"My lord," he said to the Pretender, after a long look at Andrew, "I am dying. I pass away, here, in this green-wood, stretched at your feet, not making obeisance before you when you shall be seated on the throne of your fathers. Will you grant me a last request? By one promise you can repay all this debt which, while it lies lightly, ay, joyfully, on my heart, you say is a burden to yours."
"Oh, Boyd, Boyd—anything—everything!" exclaimed Charles, the tears filling his blue eyes.
"Unto you, then, do I commit my son. Defend him, care for him, so far as Heaven shall permit. He is as a wild partridge upon the mountains now; as art thou. But I see it, I feel it, the God of Strength shall lead thee and him hence; yea, shall deliver thee in safety from this land, and grant to thee long life and a death upon a peaceful pillow. Henceforth, remember my lad. Swear to me that thou wilt, so far as shall be in thy power, be his guardian, his protector forevermore."
"I swear it," replied Prince Charles, solemnly, taking the sobbing Andrew's hand again in his own. "I call these about us to my witness. Whither I go, shall he go; and where I lodge, shall he lodge."
"You mark?" asked Boyd, with painful eagerness, turning his eyes to those on the right and left of his couch. "So may it be! Andrew, to thy king do I commit thee. Live thou for him—die thou for him as do I, if need be. Lean over—kiss my forehead. Ah, thy face looks like thy mother's, boy, when I wedded her under the green holms at Dunmorar. So!—my lord, with this Mouse's Nest we defy Danforth——Quick, Mistress Janet, bring the candles!—we must not lose a moment! It is life and death! Captain Jermain, Captain Jermain, you can not lodge in the Purple Chamber!"——And then, with a few more muttered incoherencies in his delirium, the heroic soul of the Master of Windlestrae fled.
One by one the circle drew back or slipped away, leaving only the Prince and Andrew gazing through their tears on the face upturned to the waving oak. Presently Surgeon MacCollum came and gently laid a cloak over the still form. The sobbing Andrew was drawn away. But Charles remained on his knees, praying inaudibly, beside the dead Master's body.
CHAPTER XII.
L'ENVOI.
Perhaps history can best remind the reader of what followed. How, after some further but slighter peril, Charles Stewart was guided, by other devoted friends, by way of Bowalder and Auchnagarry, to the Castle of Lochiel and the longed-for sea-coast—one can read this for himself. There rode at anchor—oh, sight of inexpressible comfort!—the two French vessels L'Heureux and La Princesse de Conti, sent by the exiled Chevalier from Morlaix Harbor, France, and waiting until the fugitive's approach, so frequently despaired of. In L'Heureux, on the night of September 20, 1746, Charles Stewart embarked for France, with one hundred and thirty other exiled and beggared followers. From its deck, nine days later, did the unfortunate heir to the throne of the Stewarts step to the beach at Roscoff, near Morlaix—able, for the first time in weary months, to draw a free breath and look about him in perfect safety; his hopes of a kingdom broken at his back like egg-shells.

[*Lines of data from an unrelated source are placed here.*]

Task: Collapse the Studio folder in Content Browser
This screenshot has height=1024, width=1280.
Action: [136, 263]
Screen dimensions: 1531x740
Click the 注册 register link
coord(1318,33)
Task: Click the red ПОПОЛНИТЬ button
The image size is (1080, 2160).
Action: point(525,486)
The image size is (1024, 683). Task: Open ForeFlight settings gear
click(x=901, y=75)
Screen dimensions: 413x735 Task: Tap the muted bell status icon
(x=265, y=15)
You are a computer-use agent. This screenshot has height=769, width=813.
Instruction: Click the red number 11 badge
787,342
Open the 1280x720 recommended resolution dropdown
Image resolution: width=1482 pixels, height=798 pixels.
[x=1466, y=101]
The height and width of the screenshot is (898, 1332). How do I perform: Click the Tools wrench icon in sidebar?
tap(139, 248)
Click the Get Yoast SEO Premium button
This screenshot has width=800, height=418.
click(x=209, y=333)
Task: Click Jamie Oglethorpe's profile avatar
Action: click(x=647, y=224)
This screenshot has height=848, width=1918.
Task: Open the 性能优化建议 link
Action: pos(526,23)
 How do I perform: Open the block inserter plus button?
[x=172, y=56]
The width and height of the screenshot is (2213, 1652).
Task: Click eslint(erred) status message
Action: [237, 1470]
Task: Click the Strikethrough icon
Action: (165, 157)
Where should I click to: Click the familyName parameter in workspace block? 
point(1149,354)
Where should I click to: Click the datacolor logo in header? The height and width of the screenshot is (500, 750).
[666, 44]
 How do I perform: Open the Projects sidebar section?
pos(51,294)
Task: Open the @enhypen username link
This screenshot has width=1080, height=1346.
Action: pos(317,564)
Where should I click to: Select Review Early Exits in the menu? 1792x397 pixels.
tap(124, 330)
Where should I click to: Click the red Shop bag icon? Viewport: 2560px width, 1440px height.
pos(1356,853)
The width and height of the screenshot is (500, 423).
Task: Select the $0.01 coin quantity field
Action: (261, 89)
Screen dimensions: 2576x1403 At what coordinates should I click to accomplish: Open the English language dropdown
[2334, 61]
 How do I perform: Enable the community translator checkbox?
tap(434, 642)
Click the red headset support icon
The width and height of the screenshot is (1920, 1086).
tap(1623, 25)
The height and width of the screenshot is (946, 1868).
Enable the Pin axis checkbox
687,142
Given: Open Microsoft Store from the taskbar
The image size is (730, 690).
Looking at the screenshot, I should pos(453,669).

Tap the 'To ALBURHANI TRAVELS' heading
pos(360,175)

But history, which seldom has space for such trifles, does not state that ever at the Prince's side, upon sea or land, from the hour of his departure from Glenmoriston and its outlaws, there was a Highland lad, toward whom the exile showed a quiet care and affection, never for an instant relaxed, and of a sort that won the notice of all who encountered them. Little was said of his antecedents or his story. The Prince desired no questions upon the matter; but he and his gallant looking protégé seemed inseparable even in private.
And when the fugitive made that almost royal entrance to Fontainebleau to meet Louis XV., in a carriage following his own, clad in deep mourning, rode Andrew Boyd, usually spoken of as "that young Scotchman—the special confidential secretary of the Prince."